▶ [Work instruction]: Copy every line of the entries that has the string "sidebar" in it.

*** Dataset entries ***

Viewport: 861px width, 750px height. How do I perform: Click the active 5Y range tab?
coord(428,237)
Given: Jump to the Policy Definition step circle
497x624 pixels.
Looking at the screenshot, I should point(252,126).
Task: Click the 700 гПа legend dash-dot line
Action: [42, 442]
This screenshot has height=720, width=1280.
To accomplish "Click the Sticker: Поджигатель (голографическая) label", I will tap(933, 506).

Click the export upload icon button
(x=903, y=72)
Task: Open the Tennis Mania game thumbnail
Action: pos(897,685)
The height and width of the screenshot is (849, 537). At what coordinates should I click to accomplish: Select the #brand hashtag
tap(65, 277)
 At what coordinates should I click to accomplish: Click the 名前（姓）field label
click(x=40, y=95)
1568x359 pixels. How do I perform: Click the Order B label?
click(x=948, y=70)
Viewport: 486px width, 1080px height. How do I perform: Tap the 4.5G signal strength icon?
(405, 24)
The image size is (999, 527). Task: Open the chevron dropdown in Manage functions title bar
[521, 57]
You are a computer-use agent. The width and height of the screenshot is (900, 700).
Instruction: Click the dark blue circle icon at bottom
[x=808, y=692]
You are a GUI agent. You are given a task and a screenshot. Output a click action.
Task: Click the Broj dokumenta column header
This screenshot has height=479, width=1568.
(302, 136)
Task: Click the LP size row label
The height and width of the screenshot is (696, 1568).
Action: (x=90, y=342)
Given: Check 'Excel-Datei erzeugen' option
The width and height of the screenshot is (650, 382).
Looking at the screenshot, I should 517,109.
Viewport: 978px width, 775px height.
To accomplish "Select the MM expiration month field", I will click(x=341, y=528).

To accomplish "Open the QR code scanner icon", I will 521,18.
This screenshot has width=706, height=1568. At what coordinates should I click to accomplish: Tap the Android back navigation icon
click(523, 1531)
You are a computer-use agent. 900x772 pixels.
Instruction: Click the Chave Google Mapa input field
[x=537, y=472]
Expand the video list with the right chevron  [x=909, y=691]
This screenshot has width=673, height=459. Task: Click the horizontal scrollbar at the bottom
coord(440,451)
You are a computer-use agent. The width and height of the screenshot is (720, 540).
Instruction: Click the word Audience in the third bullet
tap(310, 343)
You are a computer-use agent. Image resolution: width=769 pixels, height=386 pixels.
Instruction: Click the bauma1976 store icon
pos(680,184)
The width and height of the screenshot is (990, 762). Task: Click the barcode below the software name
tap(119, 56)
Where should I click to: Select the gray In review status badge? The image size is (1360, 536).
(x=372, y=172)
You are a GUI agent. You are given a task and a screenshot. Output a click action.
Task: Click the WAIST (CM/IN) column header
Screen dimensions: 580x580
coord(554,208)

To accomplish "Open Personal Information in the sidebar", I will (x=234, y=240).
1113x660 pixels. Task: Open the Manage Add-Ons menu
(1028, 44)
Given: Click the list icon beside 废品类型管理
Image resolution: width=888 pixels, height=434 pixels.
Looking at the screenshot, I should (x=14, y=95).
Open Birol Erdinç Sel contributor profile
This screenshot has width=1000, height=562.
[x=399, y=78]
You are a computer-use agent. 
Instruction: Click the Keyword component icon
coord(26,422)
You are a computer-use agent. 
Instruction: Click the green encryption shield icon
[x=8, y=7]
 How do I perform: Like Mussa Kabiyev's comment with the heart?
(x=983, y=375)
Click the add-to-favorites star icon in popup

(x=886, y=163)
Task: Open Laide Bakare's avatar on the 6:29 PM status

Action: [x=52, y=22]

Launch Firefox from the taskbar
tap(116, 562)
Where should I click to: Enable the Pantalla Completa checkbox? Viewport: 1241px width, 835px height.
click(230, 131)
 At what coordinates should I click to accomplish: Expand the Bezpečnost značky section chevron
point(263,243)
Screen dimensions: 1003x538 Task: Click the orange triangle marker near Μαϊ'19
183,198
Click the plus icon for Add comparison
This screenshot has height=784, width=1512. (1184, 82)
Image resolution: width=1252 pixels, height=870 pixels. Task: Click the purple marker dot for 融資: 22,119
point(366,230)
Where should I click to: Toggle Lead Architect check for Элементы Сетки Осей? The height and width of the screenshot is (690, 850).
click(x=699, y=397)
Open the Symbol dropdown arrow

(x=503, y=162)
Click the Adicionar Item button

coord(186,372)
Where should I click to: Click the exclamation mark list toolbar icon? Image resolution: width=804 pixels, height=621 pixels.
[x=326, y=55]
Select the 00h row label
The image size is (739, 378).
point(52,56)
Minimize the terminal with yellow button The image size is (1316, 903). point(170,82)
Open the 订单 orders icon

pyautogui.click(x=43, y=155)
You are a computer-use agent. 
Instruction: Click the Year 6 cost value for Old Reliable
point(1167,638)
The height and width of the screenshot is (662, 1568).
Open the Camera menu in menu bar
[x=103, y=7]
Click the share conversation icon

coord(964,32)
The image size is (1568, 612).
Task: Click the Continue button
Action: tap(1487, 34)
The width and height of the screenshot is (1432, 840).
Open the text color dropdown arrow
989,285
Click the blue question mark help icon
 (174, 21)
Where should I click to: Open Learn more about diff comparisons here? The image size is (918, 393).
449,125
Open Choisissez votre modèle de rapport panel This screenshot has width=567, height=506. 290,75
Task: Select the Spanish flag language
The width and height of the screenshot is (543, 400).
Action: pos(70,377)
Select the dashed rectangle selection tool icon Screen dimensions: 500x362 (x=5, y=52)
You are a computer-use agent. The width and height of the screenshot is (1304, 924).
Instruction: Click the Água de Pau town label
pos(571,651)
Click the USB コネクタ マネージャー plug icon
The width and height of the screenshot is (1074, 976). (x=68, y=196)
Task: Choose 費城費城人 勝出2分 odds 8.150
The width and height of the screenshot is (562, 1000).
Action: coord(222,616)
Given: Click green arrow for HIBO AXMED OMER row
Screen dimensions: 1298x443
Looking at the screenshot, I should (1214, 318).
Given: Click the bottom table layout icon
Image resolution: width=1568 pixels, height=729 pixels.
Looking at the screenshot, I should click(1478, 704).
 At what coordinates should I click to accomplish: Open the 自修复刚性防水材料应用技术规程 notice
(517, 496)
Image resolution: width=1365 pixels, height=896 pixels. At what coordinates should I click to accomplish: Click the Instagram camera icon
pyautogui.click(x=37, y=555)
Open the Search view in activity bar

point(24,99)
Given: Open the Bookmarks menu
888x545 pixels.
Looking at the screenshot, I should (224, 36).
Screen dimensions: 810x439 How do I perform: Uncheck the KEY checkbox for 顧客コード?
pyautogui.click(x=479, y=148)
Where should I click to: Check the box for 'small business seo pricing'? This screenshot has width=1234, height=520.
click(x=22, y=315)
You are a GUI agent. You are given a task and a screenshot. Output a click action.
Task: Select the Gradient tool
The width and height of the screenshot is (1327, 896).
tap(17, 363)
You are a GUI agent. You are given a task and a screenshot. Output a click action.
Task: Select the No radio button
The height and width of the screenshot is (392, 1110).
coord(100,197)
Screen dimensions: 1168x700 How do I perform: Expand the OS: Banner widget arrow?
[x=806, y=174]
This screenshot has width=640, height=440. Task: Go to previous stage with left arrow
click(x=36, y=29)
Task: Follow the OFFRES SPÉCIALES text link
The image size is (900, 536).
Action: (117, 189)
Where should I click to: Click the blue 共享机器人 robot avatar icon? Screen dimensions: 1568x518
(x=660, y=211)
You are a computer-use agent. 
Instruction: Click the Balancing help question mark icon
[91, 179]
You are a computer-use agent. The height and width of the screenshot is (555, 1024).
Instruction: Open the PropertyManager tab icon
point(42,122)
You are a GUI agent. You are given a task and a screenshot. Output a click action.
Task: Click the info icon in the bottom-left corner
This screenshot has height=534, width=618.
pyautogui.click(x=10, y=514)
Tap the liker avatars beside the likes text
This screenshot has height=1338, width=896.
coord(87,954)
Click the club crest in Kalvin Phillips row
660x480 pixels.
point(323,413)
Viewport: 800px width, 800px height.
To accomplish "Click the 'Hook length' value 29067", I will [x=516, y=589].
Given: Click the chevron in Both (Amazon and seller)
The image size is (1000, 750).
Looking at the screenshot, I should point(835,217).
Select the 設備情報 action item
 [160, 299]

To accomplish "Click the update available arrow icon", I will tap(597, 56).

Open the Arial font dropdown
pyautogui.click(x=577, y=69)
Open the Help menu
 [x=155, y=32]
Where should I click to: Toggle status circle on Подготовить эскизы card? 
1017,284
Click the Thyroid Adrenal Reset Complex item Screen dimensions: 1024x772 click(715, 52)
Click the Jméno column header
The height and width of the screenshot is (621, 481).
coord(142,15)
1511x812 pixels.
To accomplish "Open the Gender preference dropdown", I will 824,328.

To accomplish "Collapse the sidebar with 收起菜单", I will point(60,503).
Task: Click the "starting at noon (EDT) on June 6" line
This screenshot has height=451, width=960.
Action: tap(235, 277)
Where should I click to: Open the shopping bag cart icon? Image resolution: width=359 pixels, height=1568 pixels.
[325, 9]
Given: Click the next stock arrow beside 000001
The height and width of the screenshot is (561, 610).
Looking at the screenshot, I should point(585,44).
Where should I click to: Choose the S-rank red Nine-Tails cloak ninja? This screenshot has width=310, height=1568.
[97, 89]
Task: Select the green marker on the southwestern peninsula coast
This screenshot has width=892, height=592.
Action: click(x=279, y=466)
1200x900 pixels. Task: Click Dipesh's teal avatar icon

*** End of Dataset entries ***

▶ [Exercise output]:
To accomplish "Open Personal Information in the sidebar", I will (x=234, y=240).
To accomplish "Collapse the sidebar with 收起菜单", I will point(60,503).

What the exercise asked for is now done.